"A person's true wealth is the good he or she does in the world." -- Mohammed


"After a few months of doing it, I was realizing how it was wonderfully shifting my focus more completely back to my constituency. "

Former State Sen. Susan Longley, (D, Maine). Ran and elected "Clean" in 2000.

"[Public financing is] the difference between being able to go out and spend your time talking with voters, meeting with groups, ... traveling to communities that have been underrepresented in the past, as opposed to being on the phone selling tickets to a $250 a plate fundraiser...."

Arizona Governor Janet Napolitano (D)

"It was refreshing not to have to raise money, or in some cases spend my own.... I feel a certain independence from certain special interest groups.

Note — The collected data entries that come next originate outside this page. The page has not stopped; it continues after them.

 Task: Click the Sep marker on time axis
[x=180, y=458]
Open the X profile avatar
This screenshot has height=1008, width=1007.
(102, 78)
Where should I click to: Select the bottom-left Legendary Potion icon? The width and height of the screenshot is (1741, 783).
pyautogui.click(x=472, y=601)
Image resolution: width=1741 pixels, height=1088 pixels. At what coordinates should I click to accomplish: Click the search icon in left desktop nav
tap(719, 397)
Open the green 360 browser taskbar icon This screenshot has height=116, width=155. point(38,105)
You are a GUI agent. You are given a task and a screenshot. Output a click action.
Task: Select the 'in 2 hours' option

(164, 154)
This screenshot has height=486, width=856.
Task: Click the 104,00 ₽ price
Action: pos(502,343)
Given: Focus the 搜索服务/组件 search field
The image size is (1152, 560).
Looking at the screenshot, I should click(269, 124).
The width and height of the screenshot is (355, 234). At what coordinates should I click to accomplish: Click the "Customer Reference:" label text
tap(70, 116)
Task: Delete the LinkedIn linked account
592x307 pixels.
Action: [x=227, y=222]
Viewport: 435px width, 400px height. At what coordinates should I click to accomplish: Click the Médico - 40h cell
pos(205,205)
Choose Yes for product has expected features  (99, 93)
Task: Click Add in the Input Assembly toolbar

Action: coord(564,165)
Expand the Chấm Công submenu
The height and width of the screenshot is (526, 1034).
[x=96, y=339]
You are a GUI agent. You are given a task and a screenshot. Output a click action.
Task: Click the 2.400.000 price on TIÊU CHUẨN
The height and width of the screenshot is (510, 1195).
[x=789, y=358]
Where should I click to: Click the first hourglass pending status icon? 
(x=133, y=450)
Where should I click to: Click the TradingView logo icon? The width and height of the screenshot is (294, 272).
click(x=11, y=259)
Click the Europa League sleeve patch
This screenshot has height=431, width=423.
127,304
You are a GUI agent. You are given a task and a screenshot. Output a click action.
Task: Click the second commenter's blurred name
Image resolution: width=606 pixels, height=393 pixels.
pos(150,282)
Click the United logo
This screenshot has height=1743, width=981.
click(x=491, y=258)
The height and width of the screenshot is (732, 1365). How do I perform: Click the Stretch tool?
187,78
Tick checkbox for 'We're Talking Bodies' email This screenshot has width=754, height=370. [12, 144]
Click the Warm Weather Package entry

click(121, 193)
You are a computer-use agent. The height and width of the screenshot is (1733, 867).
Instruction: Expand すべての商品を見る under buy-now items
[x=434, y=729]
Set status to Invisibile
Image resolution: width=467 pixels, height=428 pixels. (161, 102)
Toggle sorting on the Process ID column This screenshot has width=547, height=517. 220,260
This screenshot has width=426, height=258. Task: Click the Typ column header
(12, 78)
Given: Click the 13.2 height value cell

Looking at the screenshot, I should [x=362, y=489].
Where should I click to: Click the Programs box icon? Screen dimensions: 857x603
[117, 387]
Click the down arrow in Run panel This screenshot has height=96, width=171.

It was nice to be able to say, 'Thanks for the thought, but I'm running clean."

Three-term Maine State Senator Peter Mills (R)

"Now the only interests I'm tied to are my constituents. And they feel a lot more connected to me. My constituent calls have tripled."

Arizona State Representative Leah Landrum Taylor (D)

"I don't owe anyone after the race.... I don't owe them any favors and I think that's instrumental. "

Arizona State Representative Robert Meza (D)

"With the Clean Elections, it seemed less daunting a task to run. I could do what I can do, which is talk to people, as opposed to raising money, which in my life, I didn't have any experience in."

Maine State Representative Deborah Simpson (D), Single mother juggling night school and a waitressing job before winning public office.

"We are happy to say that public funding has given us the freedom to spend more time with our constituents discussing important issues. We are no longer stuck in the "dialing for dollars" game, in which we would need to spend long hours on the phone asking special interest donors and lobbyists to contribute to our campaigns."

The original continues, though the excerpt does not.